The task:
Whenever a line of the material contains the string "will", it should be copied.

Input:
■ ■ ■
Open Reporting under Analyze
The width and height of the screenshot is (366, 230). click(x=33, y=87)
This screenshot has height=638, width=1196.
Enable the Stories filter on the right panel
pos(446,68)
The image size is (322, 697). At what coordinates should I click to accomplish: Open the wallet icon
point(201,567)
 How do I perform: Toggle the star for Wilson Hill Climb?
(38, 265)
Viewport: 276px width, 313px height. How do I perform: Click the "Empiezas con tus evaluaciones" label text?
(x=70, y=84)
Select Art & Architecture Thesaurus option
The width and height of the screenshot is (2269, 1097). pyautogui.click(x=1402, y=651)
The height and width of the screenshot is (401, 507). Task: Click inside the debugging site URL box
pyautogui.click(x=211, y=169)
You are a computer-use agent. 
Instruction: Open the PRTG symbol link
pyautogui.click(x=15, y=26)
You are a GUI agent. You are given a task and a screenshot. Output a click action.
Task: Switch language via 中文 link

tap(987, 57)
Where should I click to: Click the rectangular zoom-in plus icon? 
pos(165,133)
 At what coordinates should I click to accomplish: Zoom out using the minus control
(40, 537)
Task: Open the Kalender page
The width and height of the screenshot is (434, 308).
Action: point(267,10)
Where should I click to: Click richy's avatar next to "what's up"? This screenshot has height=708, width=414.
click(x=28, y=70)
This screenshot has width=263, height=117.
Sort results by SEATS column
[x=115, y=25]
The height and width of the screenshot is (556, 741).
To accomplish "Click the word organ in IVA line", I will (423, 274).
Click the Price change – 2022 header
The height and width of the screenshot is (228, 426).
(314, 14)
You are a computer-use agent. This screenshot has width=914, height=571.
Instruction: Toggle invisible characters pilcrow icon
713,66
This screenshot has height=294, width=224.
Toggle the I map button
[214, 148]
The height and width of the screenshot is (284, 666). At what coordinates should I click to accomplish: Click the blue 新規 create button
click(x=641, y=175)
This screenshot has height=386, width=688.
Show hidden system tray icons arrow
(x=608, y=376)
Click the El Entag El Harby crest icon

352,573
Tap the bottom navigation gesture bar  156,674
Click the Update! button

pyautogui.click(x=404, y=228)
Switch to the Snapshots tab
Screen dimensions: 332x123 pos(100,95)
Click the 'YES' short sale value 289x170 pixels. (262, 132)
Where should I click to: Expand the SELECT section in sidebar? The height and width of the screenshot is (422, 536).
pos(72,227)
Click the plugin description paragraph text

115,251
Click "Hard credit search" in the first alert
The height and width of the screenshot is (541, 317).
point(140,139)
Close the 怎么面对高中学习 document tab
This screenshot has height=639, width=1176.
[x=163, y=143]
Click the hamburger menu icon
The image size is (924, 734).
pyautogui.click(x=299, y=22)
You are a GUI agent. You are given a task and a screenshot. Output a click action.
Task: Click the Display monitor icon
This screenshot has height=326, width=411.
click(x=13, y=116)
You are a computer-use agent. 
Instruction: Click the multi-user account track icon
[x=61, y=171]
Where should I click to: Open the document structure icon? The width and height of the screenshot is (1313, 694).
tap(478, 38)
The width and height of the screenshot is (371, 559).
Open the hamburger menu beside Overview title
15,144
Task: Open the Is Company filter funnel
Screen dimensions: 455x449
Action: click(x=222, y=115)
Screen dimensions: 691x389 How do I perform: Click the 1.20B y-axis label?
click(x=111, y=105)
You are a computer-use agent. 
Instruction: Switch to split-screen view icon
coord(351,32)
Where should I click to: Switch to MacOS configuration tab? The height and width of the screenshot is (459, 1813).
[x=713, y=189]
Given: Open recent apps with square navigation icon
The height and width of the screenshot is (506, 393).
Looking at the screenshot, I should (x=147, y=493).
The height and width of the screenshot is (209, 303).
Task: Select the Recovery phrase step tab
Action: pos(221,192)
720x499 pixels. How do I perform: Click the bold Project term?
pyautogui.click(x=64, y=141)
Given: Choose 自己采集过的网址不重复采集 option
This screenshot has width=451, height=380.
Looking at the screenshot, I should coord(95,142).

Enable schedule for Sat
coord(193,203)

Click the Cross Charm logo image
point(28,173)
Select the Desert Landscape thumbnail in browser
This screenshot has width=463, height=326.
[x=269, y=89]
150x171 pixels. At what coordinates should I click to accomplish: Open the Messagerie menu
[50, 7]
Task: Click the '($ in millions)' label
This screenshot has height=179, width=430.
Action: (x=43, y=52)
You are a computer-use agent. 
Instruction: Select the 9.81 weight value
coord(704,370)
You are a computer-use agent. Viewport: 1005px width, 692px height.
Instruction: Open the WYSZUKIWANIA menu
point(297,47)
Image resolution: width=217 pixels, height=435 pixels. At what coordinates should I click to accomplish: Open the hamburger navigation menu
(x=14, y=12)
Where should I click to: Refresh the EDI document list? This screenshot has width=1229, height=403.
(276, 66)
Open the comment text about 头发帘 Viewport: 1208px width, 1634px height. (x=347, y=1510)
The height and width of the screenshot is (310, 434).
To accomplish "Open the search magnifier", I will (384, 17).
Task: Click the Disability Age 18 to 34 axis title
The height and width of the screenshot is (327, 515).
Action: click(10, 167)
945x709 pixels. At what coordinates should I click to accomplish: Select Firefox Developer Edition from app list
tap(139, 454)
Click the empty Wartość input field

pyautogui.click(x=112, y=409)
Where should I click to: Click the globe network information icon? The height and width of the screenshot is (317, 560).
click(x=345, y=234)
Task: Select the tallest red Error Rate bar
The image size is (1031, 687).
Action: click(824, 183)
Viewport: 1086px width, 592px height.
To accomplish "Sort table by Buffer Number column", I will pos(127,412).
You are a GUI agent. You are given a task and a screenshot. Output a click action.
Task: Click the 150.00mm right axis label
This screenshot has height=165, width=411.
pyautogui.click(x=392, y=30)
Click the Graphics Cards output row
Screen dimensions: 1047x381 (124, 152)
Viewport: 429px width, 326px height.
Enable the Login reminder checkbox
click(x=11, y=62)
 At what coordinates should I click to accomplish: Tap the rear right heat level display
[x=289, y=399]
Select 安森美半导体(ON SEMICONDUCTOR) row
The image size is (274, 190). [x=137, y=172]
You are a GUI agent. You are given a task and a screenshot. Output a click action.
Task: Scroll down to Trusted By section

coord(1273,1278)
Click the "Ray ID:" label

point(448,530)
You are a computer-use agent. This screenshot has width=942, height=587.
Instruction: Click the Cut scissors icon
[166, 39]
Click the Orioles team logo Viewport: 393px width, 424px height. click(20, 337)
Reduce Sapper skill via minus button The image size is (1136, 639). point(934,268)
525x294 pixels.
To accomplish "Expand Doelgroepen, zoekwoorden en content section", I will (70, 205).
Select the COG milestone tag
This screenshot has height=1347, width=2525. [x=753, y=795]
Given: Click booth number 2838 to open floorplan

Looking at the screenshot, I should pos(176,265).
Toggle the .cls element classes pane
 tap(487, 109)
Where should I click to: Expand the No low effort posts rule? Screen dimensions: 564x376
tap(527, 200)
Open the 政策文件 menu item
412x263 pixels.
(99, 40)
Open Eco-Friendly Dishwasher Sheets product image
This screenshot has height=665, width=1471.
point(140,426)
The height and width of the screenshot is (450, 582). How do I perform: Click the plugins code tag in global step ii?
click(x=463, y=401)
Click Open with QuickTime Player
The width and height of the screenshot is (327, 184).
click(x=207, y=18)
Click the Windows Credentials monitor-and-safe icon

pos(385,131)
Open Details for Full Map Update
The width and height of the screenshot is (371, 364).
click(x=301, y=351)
■ ■ ■
Solved problem:
To accomplish "Click the word organ in IVA line", I will (423, 274).
To accomplish "Open the search magnifier", I will (384, 17).
To accomplish "Sort table by Buffer Number column", I will pos(127,412).
To accomplish "Expand Doelgroepen, zoekwoorden en content section", I will (70, 205).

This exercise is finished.